Insight February 14, 2024

John Bliss is assistant professor of law at the University of Denver Sturm College of Law, as well as a current affiliate at the Center on the Legal profession. He sat down for a conversation with Dana Walters, associate editor of The Practice, to talk about his research on the use of generative AI in legal education and legal practice.


Dana Walters: Your early work investigates professional identity in the legal profession and movement lawyering. Recently, however, you’ve been examining AI and its implications for lawyers. Could you talk about this pivot—if it is a pivot—and how it connects to your earlier work?

John Bliss: Yes, thank you for the question. It is a pivot, in recognition that we’re living in transformative times. Generative AI is already going very mainstream in the profession through the everyday tools of legal research: LexisNexis and Westlaw both use GPT-4 and other LLMs to answer legal questions and draft legal documents. It’s also going mainstream in word processing and internet search. I’m interested in what this all means for lawyers today and where this tech is heading in the future.

But in some respects this is not a pivot. As with my prior work, I’m looking at how lawyers can do the most good, and how the lawyer role opens up some possibilities but also constrains the kind of impact lawyers can have. It’s very plausible, given recent research on legal AI capabilities, that these tools could make lawyers more efficient, and with efficiency could come greater access to legal services. And then there are the more seemingly sci-fi scenarios, which I think we need to take seriously, where AI might be capable of doing a lot—or maybe all of—what lawyers do. And if that happens, you could get more access to justice. But there’s also a great deal of concern about what that means for lawyers and the legal system. A lawyer is more than a legal advice dispenser—they’re also a moral agent. They stand in as a representative of the legal system and a member of the political order that helps connect clients with their rights and the legal system.

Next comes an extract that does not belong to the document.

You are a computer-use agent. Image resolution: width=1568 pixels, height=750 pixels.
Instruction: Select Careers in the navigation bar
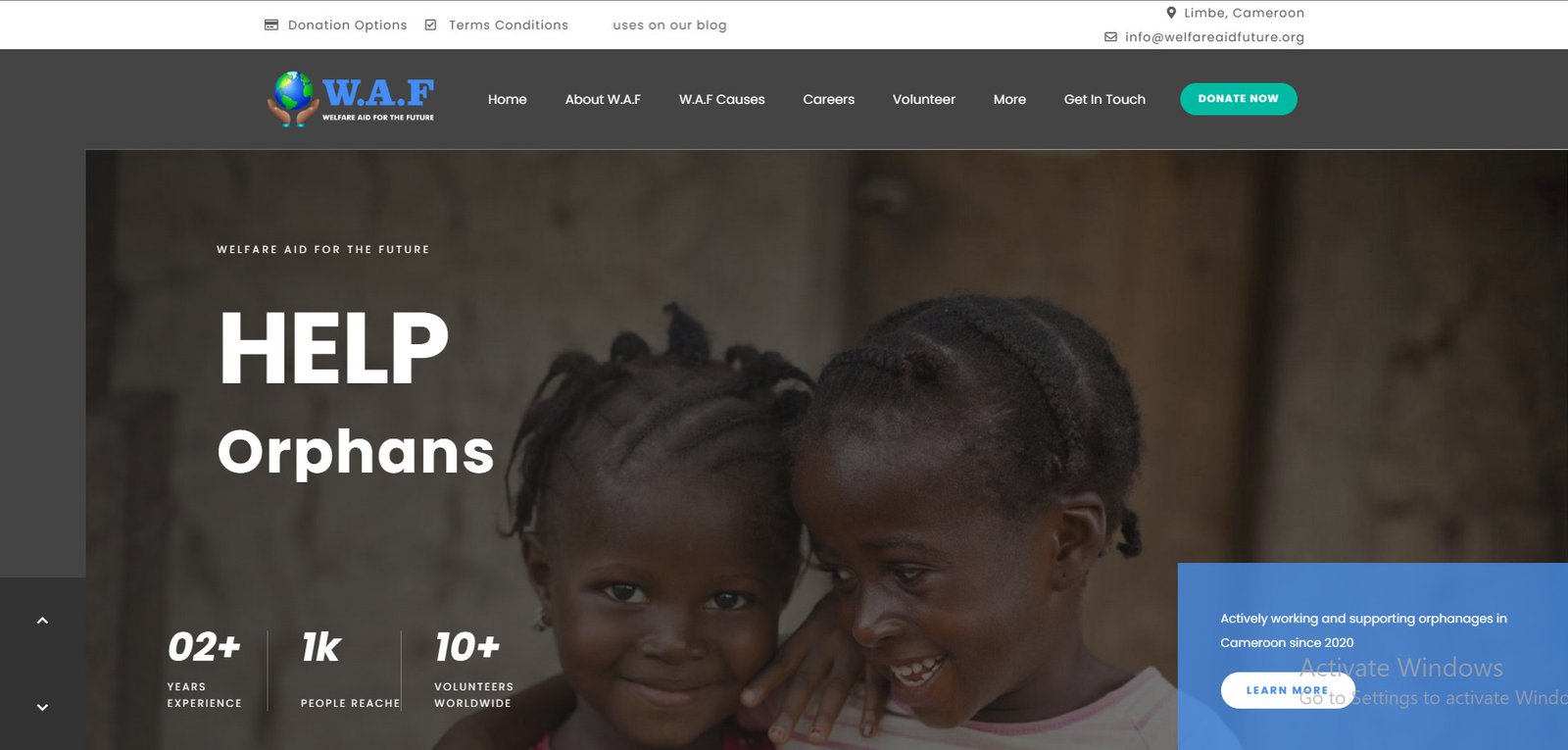point(829,99)
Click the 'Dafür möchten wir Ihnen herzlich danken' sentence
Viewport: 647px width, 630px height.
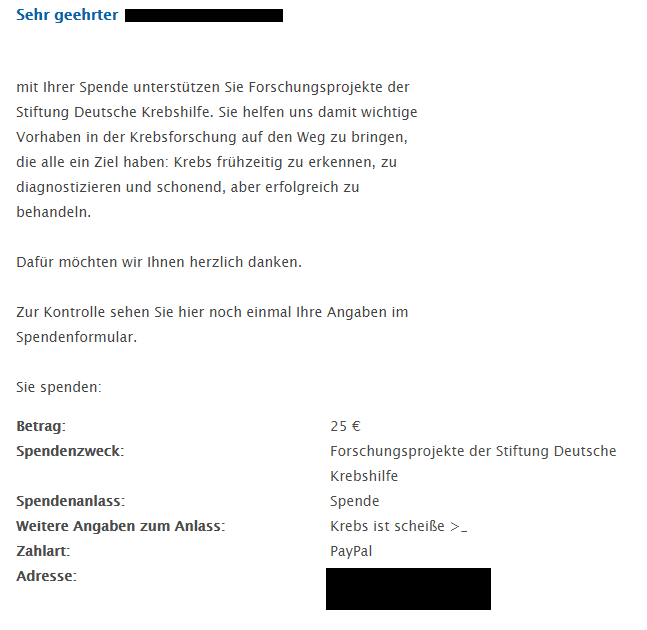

Walters: Unsurprisingly, as you have jumped into this space you’ve done it from every angle possible—from teaching to writing to even helping develop a new nonprofit that teaches lawyers about generative AI. I’d love to learn about this suite of activities, starting with teaching. How do you teach something that’s constantly evolving? Could you talk about your class and approach? And how your new paper, “Teaching Law in the Age of Generative AI,” where you actually surveyed students and faculty about their generative AI know-how, fits in?

Headshot of John Bliss
John Bliss

Bliss: Yes, the paper is meant to be useful for law teachers dealing with this dilemma about how to integrate AI into their teaching. I conducted surveys of my own students who had taken a first-year property course where I had them use generative AI for some assignments. And then I also did a national survey of law faculty and received about 150 responses.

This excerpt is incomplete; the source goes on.